## SOURCE MATERIAL
§
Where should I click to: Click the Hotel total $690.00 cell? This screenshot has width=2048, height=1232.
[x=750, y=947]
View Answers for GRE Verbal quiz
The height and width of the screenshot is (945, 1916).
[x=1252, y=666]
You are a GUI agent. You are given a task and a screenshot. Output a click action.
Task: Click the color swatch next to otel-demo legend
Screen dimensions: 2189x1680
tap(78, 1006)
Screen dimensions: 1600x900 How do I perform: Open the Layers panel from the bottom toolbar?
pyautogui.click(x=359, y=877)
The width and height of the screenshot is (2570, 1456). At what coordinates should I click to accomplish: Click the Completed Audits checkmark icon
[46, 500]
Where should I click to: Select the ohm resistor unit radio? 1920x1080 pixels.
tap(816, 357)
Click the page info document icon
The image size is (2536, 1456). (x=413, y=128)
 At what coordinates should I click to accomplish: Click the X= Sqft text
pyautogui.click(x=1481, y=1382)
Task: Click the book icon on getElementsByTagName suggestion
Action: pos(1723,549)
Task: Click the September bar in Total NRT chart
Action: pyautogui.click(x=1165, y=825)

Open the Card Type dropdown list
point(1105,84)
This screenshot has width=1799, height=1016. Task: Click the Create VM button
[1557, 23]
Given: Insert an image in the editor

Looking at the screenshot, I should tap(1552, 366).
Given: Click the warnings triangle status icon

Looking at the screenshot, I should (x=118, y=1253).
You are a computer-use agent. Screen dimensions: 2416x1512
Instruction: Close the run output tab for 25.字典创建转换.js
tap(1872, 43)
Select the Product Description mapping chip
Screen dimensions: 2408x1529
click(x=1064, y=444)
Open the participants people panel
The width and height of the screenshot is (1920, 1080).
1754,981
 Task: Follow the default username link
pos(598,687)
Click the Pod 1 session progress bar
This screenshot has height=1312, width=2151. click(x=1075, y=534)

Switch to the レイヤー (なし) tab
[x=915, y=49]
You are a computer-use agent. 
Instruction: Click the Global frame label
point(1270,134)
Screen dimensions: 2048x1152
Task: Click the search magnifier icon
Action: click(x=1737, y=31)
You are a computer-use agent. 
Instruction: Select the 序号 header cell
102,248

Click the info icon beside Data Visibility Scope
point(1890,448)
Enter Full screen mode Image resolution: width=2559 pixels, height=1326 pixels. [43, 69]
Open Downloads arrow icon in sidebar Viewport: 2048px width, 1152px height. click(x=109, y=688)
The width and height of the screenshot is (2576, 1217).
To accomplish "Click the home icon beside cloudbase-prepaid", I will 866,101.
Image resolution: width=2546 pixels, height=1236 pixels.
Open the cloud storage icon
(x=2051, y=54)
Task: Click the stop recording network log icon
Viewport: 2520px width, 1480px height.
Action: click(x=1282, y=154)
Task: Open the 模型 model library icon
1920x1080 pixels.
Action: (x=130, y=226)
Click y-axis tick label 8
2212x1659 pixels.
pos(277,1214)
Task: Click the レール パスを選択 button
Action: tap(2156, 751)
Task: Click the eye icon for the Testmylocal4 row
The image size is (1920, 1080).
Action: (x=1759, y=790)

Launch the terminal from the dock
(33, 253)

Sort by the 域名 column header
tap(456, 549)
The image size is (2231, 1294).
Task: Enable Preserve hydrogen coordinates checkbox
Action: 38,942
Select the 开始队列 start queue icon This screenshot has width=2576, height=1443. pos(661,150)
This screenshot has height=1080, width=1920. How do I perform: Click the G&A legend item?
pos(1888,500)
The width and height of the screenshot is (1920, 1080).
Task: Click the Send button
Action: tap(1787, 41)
§
## WHAT IS NEEDED
Your reply must consist of the entire listing, repeated word for word.

## RESPONSE AREA
Where should I click to: Click the Hotel total $690.00 cell? This screenshot has width=2048, height=1232.
[x=750, y=947]
View Answers for GRE Verbal quiz
The height and width of the screenshot is (945, 1916).
[x=1252, y=666]
You are a GUI agent. You are given a task and a screenshot. Output a click action.
Task: Click the color swatch next to otel-demo legend
Screen dimensions: 2189x1680
tap(78, 1006)
Screen dimensions: 1600x900 How do I perform: Open the Layers panel from the bottom toolbar?
pyautogui.click(x=359, y=877)
The width and height of the screenshot is (2570, 1456). At what coordinates should I click to accomplish: Click the Completed Audits checkmark icon
[46, 500]
Where should I click to: Select the ohm resistor unit radio? 1920x1080 pixels.
tap(816, 357)
Click the page info document icon
The image size is (2536, 1456). (x=413, y=128)
 At what coordinates should I click to accomplish: Click the X= Sqft text
pyautogui.click(x=1481, y=1382)
Task: Click the book icon on getElementsByTagName suggestion
Action: pos(1723,549)
Task: Click the September bar in Total NRT chart
Action: pyautogui.click(x=1165, y=825)

Open the Card Type dropdown list
point(1105,84)
This screenshot has width=1799, height=1016. Task: Click the Create VM button
[1557, 23]
Given: Insert an image in the editor

Looking at the screenshot, I should tap(1552, 366).
Given: Click the warnings triangle status icon

Looking at the screenshot, I should (x=118, y=1253).
You are a computer-use agent. Screen dimensions: 2416x1512
Instruction: Close the run output tab for 25.字典创建转换.js
tap(1872, 43)
Select the Product Description mapping chip
Screen dimensions: 2408x1529
click(x=1064, y=444)
Open the participants people panel
The width and height of the screenshot is (1920, 1080).
1754,981
 Task: Follow the default username link
pos(598,687)
Click the Pod 1 session progress bar
This screenshot has height=1312, width=2151. click(x=1075, y=534)

Switch to the レイヤー (なし) tab
[x=915, y=49]
You are a computer-use agent. 
Instruction: Click the Global frame label
point(1270,134)
Screen dimensions: 2048x1152
Task: Click the search magnifier icon
Action: click(x=1737, y=31)
You are a computer-use agent. 
Instruction: Select the 序号 header cell
102,248

Click the info icon beside Data Visibility Scope
point(1890,448)
Enter Full screen mode Image resolution: width=2559 pixels, height=1326 pixels. [43, 69]
Open Downloads arrow icon in sidebar Viewport: 2048px width, 1152px height. click(x=109, y=688)
The width and height of the screenshot is (2576, 1217).
To accomplish "Click the home icon beside cloudbase-prepaid", I will 866,101.
Image resolution: width=2546 pixels, height=1236 pixels.
Open the cloud storage icon
(x=2051, y=54)
Task: Click the stop recording network log icon
Viewport: 2520px width, 1480px height.
Action: click(x=1282, y=154)
Task: Open the 模型 model library icon
1920x1080 pixels.
Action: (x=130, y=226)
Click y-axis tick label 8
2212x1659 pixels.
pos(277,1214)
Task: Click the レール パスを選択 button
Action: tap(2156, 751)
Task: Click the eye icon for the Testmylocal4 row
The image size is (1920, 1080).
Action: (x=1759, y=790)

Launch the terminal from the dock
(33, 253)

Sort by the 域名 column header
tap(456, 549)
The image size is (2231, 1294).
Task: Enable Preserve hydrogen coordinates checkbox
Action: 38,942
Select the 开始队列 start queue icon This screenshot has width=2576, height=1443. pos(661,150)
This screenshot has height=1080, width=1920. How do I perform: Click the G&A legend item?
pos(1888,500)
The width and height of the screenshot is (1920, 1080).
Task: Click the Send button
Action: tap(1787, 41)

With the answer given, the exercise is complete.